By Jeff Mullin, Senior Writer
Enid News and Eagle
Col. Darren James outlined three areas of focus for Vance Air Force Base after taking command of 71st Flying Training Wing during a ceremony Wednesday morning on base.
“Our focus areas will be mission, people and fun,” said James, the 35th commander in the history of the 71st FTW.
Vance’s mission, he said “doesn’t change,” with the change in leadership.
“We will be here to develop professional airmen, to deliver world-class joint pilots and deploy warriors to the combat zone,” he said.
Looking to the future, James said one challenge facing Vance will be looming defense budget cuts.
“Obviously we have a huge challenge as far as our fiscal times go,” James said. “Despite the constraints, we must continue to look at ways that we can safely and effectively train our future leaders.”
Vance’s people, James said, are responsible for the base’s success.
“Our success relies on our ability to be productive on a daily basis,” he said. “We’re uniquely reliant upon our folks, day in and day out, as we support, generate and fly missions out of this base.
“We’ll work to strike a balance between the mission, the individual and families as our success requires the synchronized efforts of all those folks.”
James also said he expects the men and women of Vance to have fun while they work to accomplish the base’s mission.
“I’m extremely serious about the mission that we have here, but I desperately seek reasons to laugh and smile every day,” he said. “So I ask that you come to work with that same enthusiasm.”
This is James’ third stint at Vance. He served as a T-37 instructor pilot from February 1996 to March 1997, and as a T-1 instructor from August 1997 to February 1998. He said he and his wife, Melissa, son, Ryan, 18, and daughter, McKenna, 15, are happy to be back in Enid.
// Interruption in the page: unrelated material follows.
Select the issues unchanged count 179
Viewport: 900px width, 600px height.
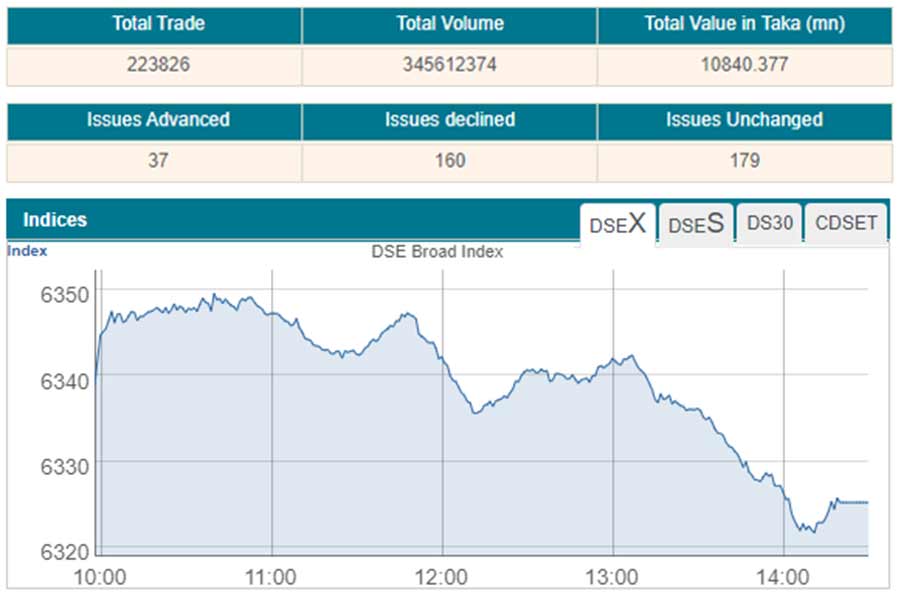click(x=744, y=160)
“Melissa and the kids and I couldn’t be happier to return here to a place where we definitely called home,” James said.
James cited the strong partnership between the community and the base.
“I am inspired by our mission, I am inspired by our people, I am inspired by our community partners,” James said.
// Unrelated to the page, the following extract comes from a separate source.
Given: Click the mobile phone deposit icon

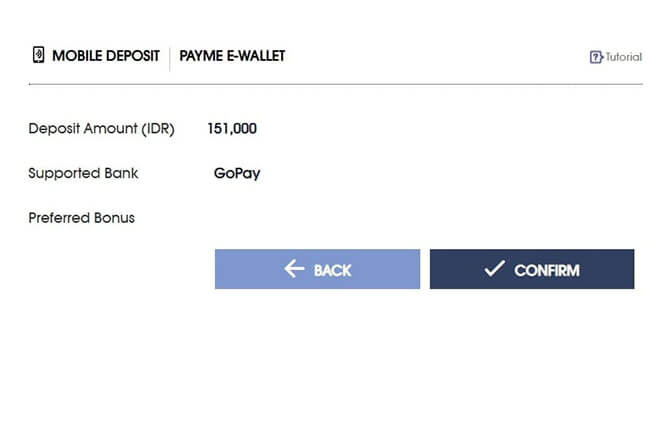Looking at the screenshot, I should click(38, 55).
That sentiment was echoed by outgoing wing commander Col. Russ Mack, who has been assigned to the Pentagon, during his emotional farewell. He recognized Enid Mayor Bill Shewey, city commissioners, Vance Development Authority and Vance’s Partners in the Sky for their continued support of the base.
“You guys are second to none,” Mack said. “You make Enid a home for our military members. We’ve been doing this for 71 years, and God willing, we’re going to do this for 71 more.”
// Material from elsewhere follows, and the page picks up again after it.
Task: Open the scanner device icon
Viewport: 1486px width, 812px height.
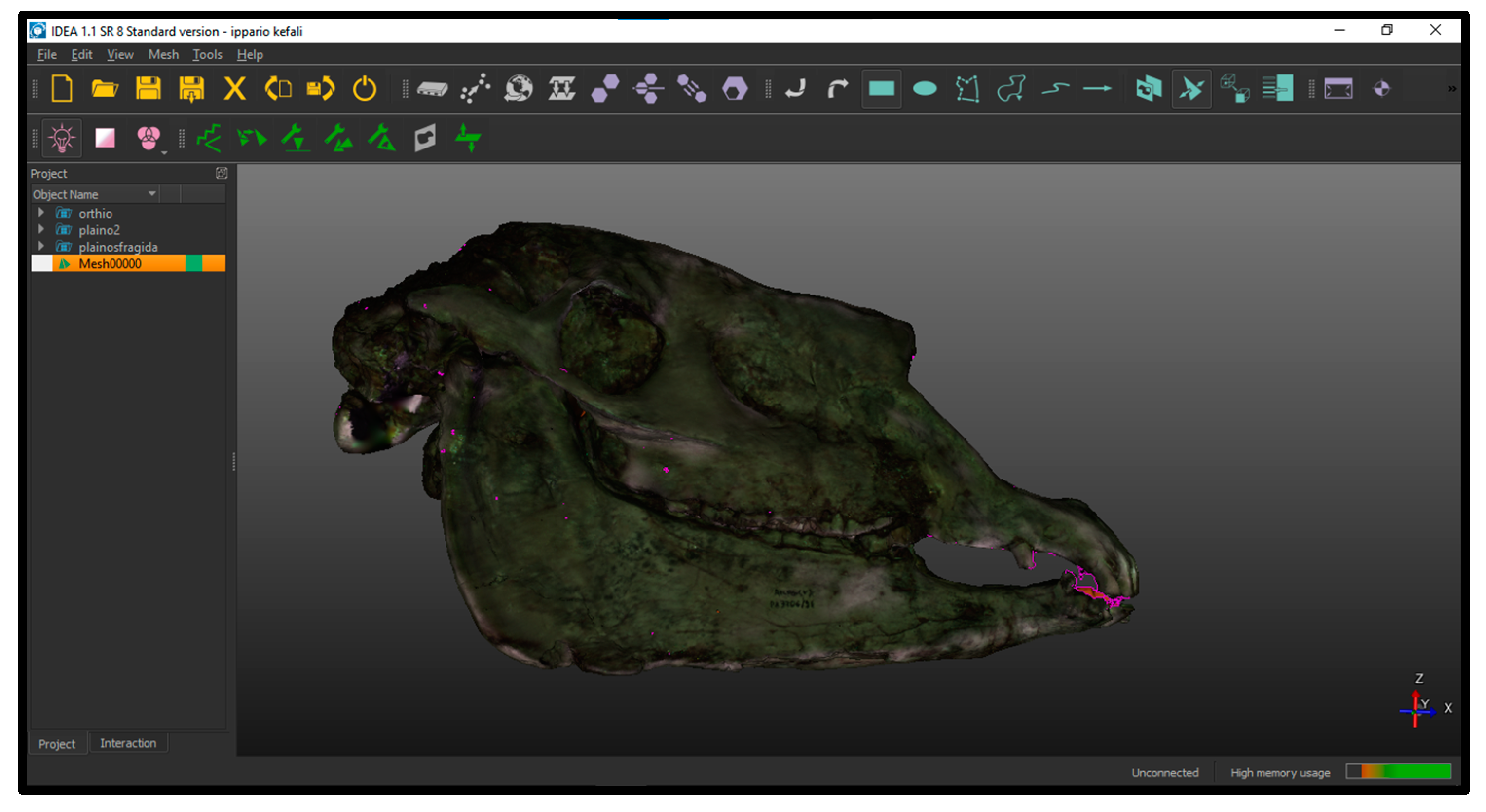Action: click(x=432, y=89)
Maj. Gen. Mark Solo, commander of 19th Air Force, the numbered air force of which Vance is a part, presided over the ceremony and listed the 71st FTW’s accomplishments during Mack’s time as commander. Those included more than 120,000 sorties and 160,000 flying hours over the past two years, during which time the wing trained more than 800 pilots. Vance also deployed more than 240 members during that time and its airmen received 46 awards from higher headquarters. During the 2011 AETC compliance inspection, the wing’s emergency management exercise response earned an excellent rating, and was lauded by the inspector general as “The best seen in 20 years.”
During Mack’s tenure, Vance also surpassed an Air Education and Training Command record of one million flying hours without the loss of an aircraft or a loss of life, spanning 12 years.
“When you look at Vance’s accomplishments since Col. Mack’s arrival in May of 2010, it’s apparent that Russ Mack and his team have been operating at full speed since day one,” said Solo, before presenting Mack with the Legion of Merit award.
Mack deflected credit for Vance’s accomplishments during his tenure to the men and women of the 71st Flying Training Wing.
“You guys have made that happen,” he said. “All those great things that were just said, that’s you, that’s not Russ Mack, that’s the 71st Flying Training Wing. You’ve made my job easy and you’ve done everything in spades.”
Solo called Wednesday’s ceremony, “bittersweet,” and said it was a special change of command for him, “Because I feel like these are some of my kids who are moving on.” Solo first met Mack and his wife, Lynne, at the AETC squadron commander mentorship class. He met James and his wife when they served together at Dover AFB, Del.
“He (James) returns to Oklahoma with terrific credentials and is well-qualified to lead this wing,” Solo said.